WHAT TO DO
Take the lines from the beginning of the data below through the line holding "Insert a List block" and return exactly those.

BEGIN RAW DATA

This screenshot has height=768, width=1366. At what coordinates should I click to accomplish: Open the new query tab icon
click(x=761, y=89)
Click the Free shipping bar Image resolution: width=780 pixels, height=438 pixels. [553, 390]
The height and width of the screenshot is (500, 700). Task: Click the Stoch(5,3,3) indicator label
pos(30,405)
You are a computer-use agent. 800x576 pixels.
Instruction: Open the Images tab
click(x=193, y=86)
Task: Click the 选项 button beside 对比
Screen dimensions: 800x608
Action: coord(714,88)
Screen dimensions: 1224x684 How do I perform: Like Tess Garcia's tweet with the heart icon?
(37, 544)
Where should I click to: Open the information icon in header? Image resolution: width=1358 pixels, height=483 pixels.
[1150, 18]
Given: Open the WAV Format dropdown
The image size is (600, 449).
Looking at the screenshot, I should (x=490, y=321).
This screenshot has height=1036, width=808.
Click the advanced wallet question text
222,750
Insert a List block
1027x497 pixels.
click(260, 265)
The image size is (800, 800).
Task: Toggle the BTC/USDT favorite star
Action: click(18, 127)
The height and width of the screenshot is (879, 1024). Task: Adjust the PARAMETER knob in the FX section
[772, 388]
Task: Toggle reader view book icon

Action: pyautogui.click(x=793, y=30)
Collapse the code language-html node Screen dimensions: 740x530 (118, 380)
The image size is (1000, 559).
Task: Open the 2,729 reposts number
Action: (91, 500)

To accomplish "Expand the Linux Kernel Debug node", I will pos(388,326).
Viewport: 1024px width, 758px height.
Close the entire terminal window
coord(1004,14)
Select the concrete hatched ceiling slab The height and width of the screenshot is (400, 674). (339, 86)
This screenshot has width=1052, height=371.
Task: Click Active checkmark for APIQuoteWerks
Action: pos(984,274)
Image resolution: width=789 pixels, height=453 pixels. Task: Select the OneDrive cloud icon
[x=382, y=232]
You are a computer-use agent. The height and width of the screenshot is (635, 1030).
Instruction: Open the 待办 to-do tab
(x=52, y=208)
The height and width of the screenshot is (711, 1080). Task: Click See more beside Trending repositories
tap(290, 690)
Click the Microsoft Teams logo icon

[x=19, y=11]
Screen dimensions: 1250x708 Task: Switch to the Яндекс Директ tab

END RAW DATA

ANSWER
This screenshot has height=768, width=1366. At what coordinates should I click to accomplish: Open the new query tab icon
click(x=761, y=89)
Click the Free shipping bar Image resolution: width=780 pixels, height=438 pixels. [553, 390]
The height and width of the screenshot is (500, 700). Task: Click the Stoch(5,3,3) indicator label
pos(30,405)
You are a computer-use agent. 800x576 pixels.
Instruction: Open the Images tab
click(x=193, y=86)
Task: Click the 选项 button beside 对比
Screen dimensions: 800x608
Action: coord(714,88)
Screen dimensions: 1224x684 How do I perform: Like Tess Garcia's tweet with the heart icon?
(37, 544)
Where should I click to: Open the information icon in header? Image resolution: width=1358 pixels, height=483 pixels.
[1150, 18]
Given: Open the WAV Format dropdown
The image size is (600, 449).
Looking at the screenshot, I should (x=490, y=321).
This screenshot has height=1036, width=808.
Click the advanced wallet question text
222,750
Insert a List block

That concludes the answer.